Compared with traditional 3G (third generation mobile communication technology) and 4G (fourth generation mobile communication technology) systems, a 5G (fifth generation mobile communication technology) system may provide a greater bandwidth and a higher data rate, and may support more types of terminals and vertical services.

To this end, in addition to traditional telecommunication spectrums, the 5G system is also deployed on new spectrums, the frequencies of the new spectrums can be significantly higher than the frequencies of the traditional telecommunication spectrums used by 3G and 4G systems. For example, the 5G system may be deployed at a millimeter wave band (28 GHz, 38 GHz, 60 GHz and above, etc.).

According to the transmission law of a wireless signal, the higher a frequency of a carrier where the signal is located, the more serious the fading of the signal during transmission. Therefore, in actual deployment, compared to previous 3G, 4G systems, the 5G system more needs a cell coverage enhancement method, in particular when the 5G system deployed in a millimeter wave band. How to better enhance the cell coverage of the 5G system has become an urgent problem to be solved.

It should be noted that the above introduction to the technical background is just to facilitate a clear and complete description of the technical solutions of the present disclosure, and is elaborated to facilitate understanding of persons skilled in the art. It cannot be considered that these technical solutions are known by persons skilled in the art just because these solutions are elaborated in the Background of the present disclosure.

SUMMARY

In order to better solve the coverage problem of a cellular mobile communication system in actual deployment, an RF relay/repeater is adopted to amplify and forward a communication signal between a terminal equipment and a network device, which is a more commonly used deployment means. RF relays/repeaters are widely applied in the actual deployment of 3G and 4G systems. Generally speaking, an RF relay/repeater is a device that amplifies and forwards signals between a network device and a terminal equipment in an RF domain.

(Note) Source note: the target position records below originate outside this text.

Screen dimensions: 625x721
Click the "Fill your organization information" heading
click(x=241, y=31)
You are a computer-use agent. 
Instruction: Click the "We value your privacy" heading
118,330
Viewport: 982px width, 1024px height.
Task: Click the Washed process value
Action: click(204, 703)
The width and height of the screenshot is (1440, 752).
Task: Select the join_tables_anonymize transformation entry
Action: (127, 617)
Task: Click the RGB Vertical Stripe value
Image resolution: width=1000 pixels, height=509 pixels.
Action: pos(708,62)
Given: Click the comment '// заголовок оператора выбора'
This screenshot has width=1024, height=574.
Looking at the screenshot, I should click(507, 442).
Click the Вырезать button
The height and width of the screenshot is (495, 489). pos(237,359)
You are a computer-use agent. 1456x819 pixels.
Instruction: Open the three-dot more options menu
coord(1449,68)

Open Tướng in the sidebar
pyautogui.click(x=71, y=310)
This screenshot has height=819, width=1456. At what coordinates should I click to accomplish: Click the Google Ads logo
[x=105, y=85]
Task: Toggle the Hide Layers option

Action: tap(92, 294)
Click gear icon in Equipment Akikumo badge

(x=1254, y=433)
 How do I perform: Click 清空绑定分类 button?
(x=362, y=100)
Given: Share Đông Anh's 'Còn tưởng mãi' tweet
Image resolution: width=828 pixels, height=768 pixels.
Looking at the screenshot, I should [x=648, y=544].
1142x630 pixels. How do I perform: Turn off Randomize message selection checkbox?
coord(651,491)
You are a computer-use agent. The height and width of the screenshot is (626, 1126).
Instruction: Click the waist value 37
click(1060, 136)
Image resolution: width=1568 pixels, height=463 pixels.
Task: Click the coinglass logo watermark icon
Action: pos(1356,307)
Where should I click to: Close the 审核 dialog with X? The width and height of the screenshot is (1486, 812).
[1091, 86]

The inventor finds that for the coverage problem encountered in the deployment of the 5G system, adopting an RF relay/repeater to perform coverage enhancement is one of the feasible solutions. However, the traditional RF relay/repeater does not have a capability of communicating with a network device, and is not capable of adjusting the forwarding operation according to an actual situation of the network. Thus, if such repeaters are configured in a 5G system, it might help increase a signal strength to a certain extent, but it is not flexible enough to cope with the complex environmental changes in the 5G system, and compared with the same type of RF repeaters deployed in 3G and 4G systems, has poorer forwarding efficiency and forwarding effect.

For at least one of the above problems, embodiments of the present disclosure provide an information indication method, a repeater and a network device. The repeater has a capability of communicating with the network device, is capable of better strengthening signal coverage under a network configuration and coping with environmental changes (for example, reducing interference to other network devices and terminal equipments during forwarding), whereby the transmission efficiency of the entire network can be improved.

According to one aspect of the embodiments of the present disclosure, an information indication method is provided, including:

• • a repeater obtains first information; and
  • the repeater determines to perform, by using a first beam over a first time, receptions or transmissions on an access link (AC) at least according to the first information and/or a communication standard definition rule.

According to another aspect of the embodiments of the present disclosure, a repeater is provided, including:

• • an acquiring unit configured to acquire first information; and
  • a determining unit configured to determine to perform, by using a first beam over a first time, receptions or transmissions on an access link at least according to the first information and/or a communication standard definition rule.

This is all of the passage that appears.